Last resort: Slip them a $100 bill. I have done this. Not ideal, but it’s got me on more than one rooftop. Just don’t do it like a knob.
P asks: I know you’ve talked about fees before but I have a specific question about assistants’ fees. Do you quote like a fixed day rate regardless of the size of the project? Or is it more of a percentage based on the photographer’s fee? Or something else altogether haha?
I pay my assistants however they would like to be paid – either hourly or a day rate. In the past I have set the rates but these days I am asking for them to supply the rate that they want to get paid for the day, hour, etc on their terms. This is something you need to ask your assistants.
I would never pay based on the percentage based on my photographer’s fee – they aren’t realtors!

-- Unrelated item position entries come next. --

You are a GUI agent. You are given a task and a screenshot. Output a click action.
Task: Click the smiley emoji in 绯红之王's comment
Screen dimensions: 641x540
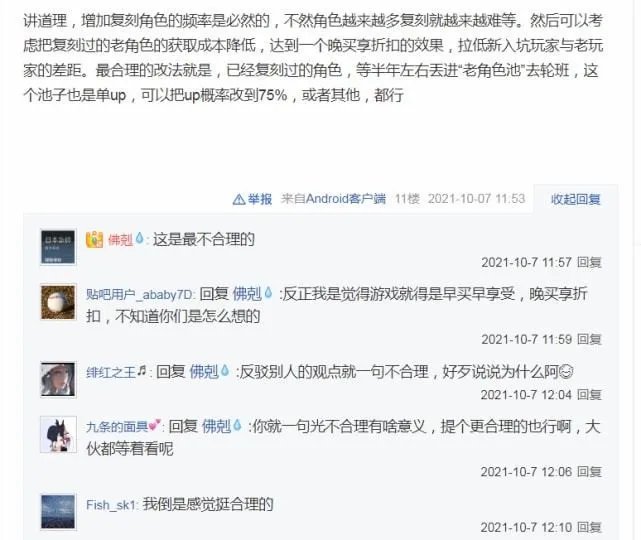566,372
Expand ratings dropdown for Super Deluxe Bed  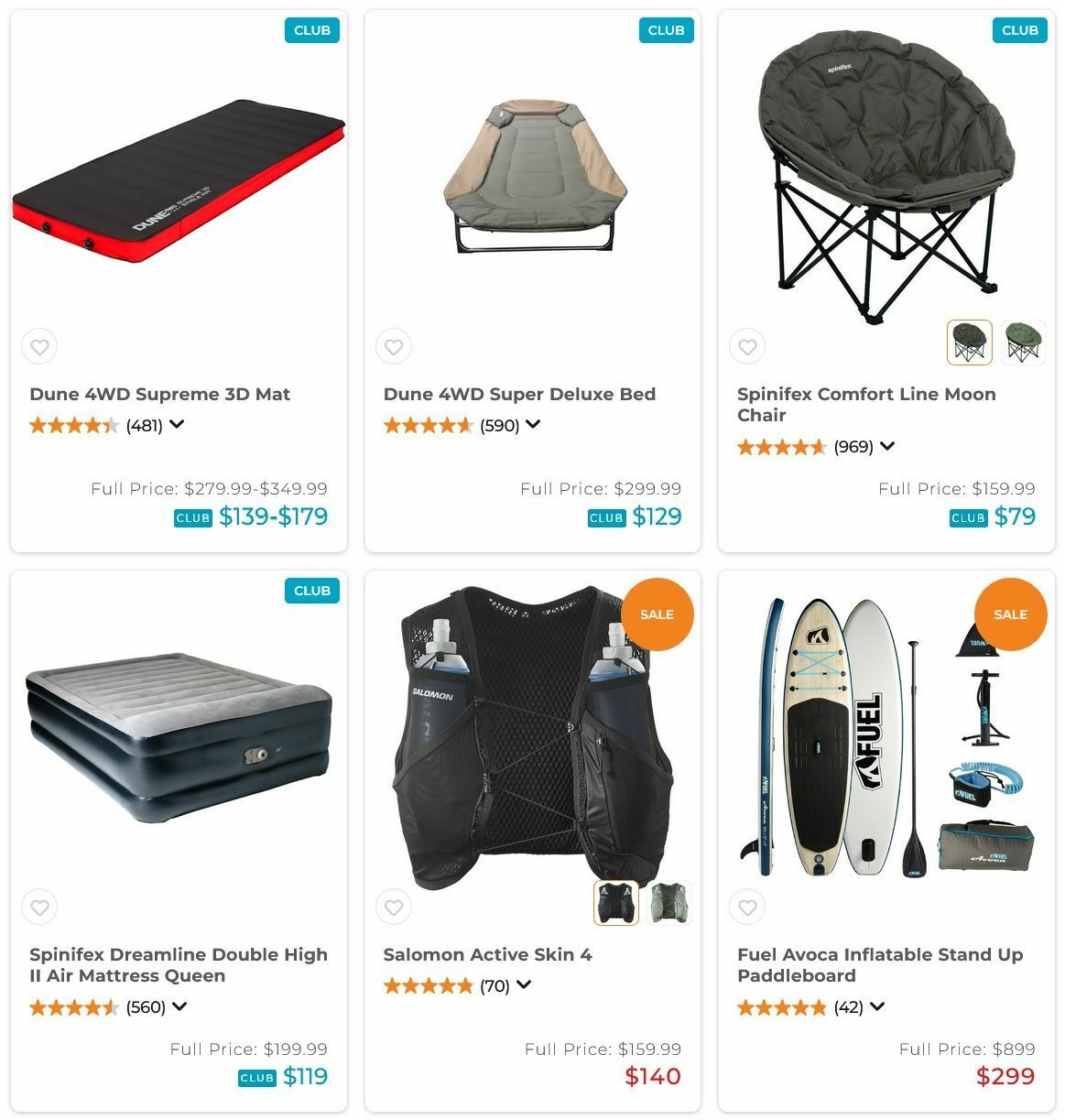click(x=533, y=424)
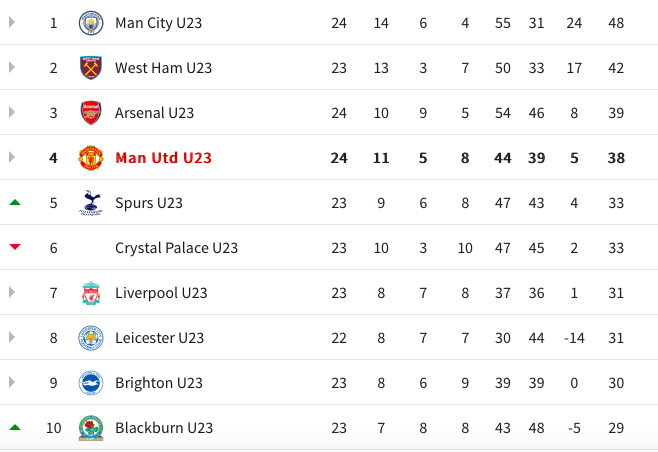Select the Leicester U23 team name
The width and height of the screenshot is (658, 452).
[159, 338]
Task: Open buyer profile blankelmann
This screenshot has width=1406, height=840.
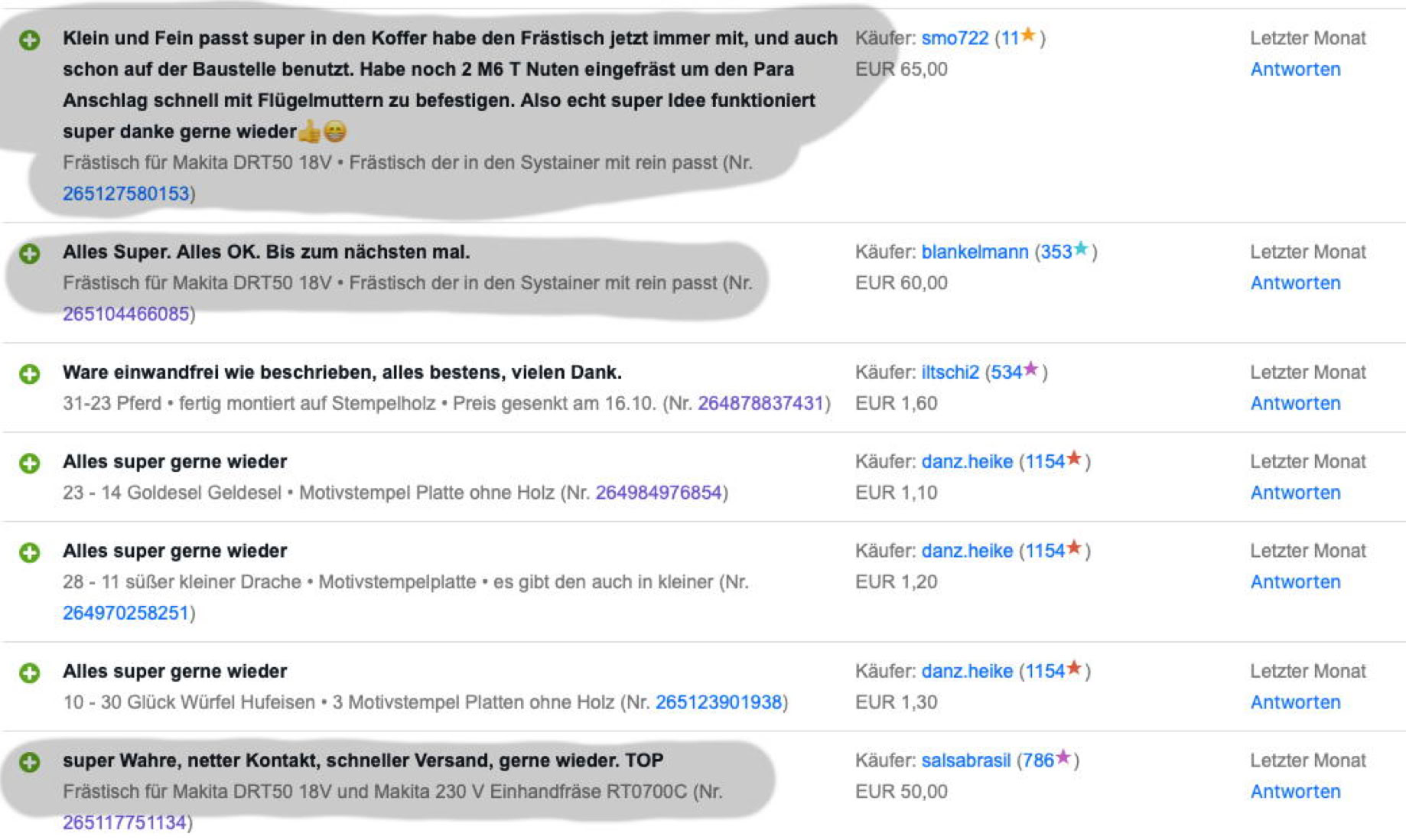Action: point(975,252)
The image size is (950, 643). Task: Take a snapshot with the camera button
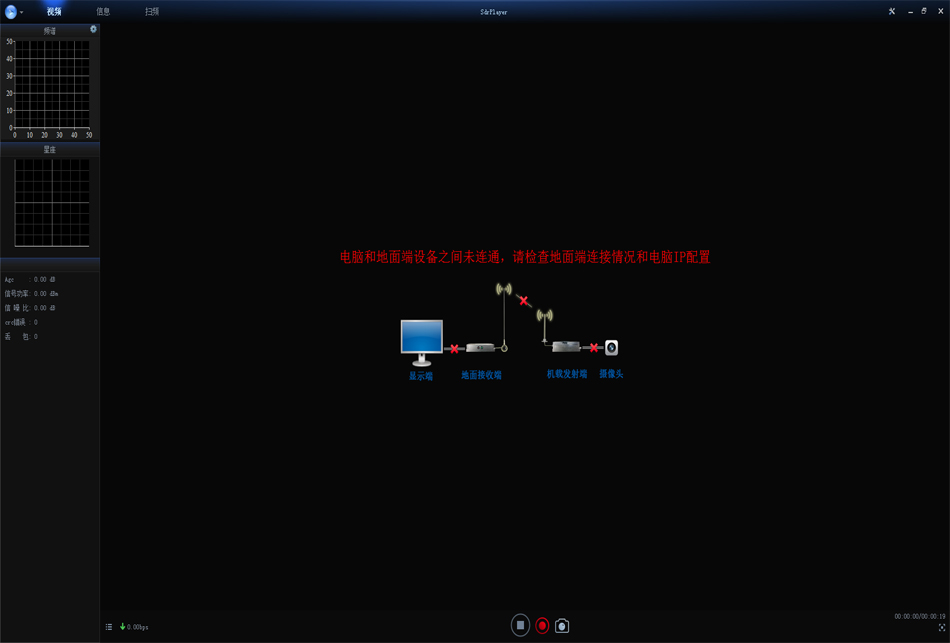tap(562, 626)
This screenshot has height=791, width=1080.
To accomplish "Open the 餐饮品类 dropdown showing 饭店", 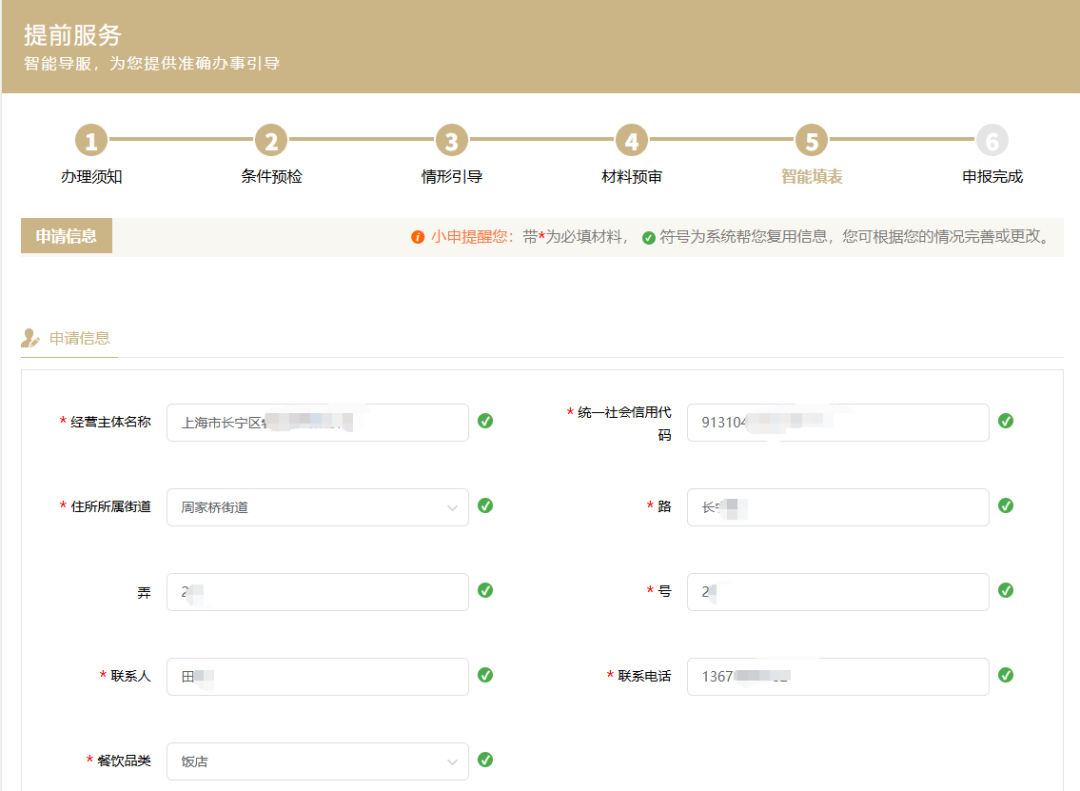I will point(317,761).
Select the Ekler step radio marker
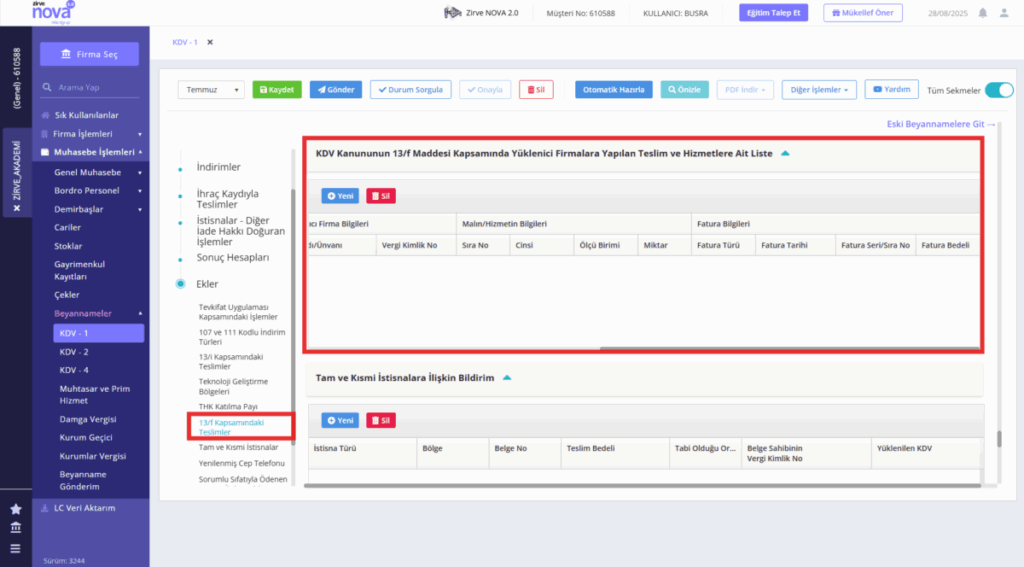The height and width of the screenshot is (567, 1024). coord(180,284)
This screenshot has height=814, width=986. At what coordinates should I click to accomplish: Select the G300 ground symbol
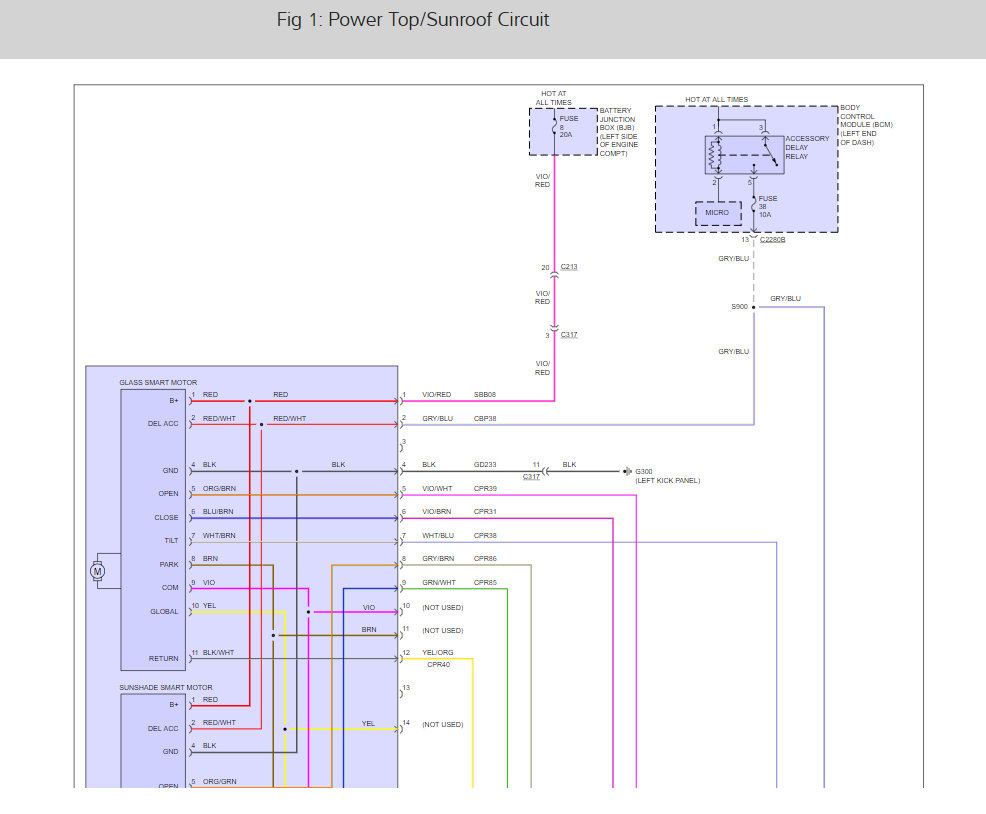click(627, 471)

S Asks: I am having hard time since it’s not easy at all to do the first step in. When I contact the companies for “TFP” (I take the pics and they’d get them for free), they seem to be interested in the beginning but then or they stop replying or keep postponing..
I’d need to see the actual email chain or hear the phone call to know what’s really going wrong, but maybe are you not moving quickly enough. Courtesy is a function of time – as soon as you start boring people with long-winded emails they’re going to stop replying. Get the ‘yes’, and then move swiftly to get yourself access. Finishing on the phone is probably a better technique than email as well, since you can plan everything in just a couple of minutes rather than wasting time on a back and forth.
P Asks: Do you ever provide the RAW files to your clients? If not, or yes, why? I just got this request from a new client and found it hard to clearly explain why I wasn’t giving him my raw files..
I think I’ve given out the actual raw files once in my entire career. And I was paid over $30,000 USD to do it, for eight pictures, shot for an ad agency. They did the post in-house. For architectural photography? Also probably not, unless the money was there. There are so many risks involved – from not having control over your own brand, to them not understanding how to process files, to the unfinished files leaking out and potentially damaging your reputation, etc. Avoid at all costs – unless you can vet who you’re giving the files to and they are willing to pay for it.
Also make sure that the client isn’t confusing ‘raw’ with ‘uncompressed, full size.’ There have been a few times when I’ve had to explain the difference. I find that ‘raw’ is a term that gets thrown around a lot by clients who mean well but in reality don’t know what a raw file really is. It may help to explain that they will receive the full, uncompressed TIFF or JPEG but that they will not be receiving an unprocessed raw file.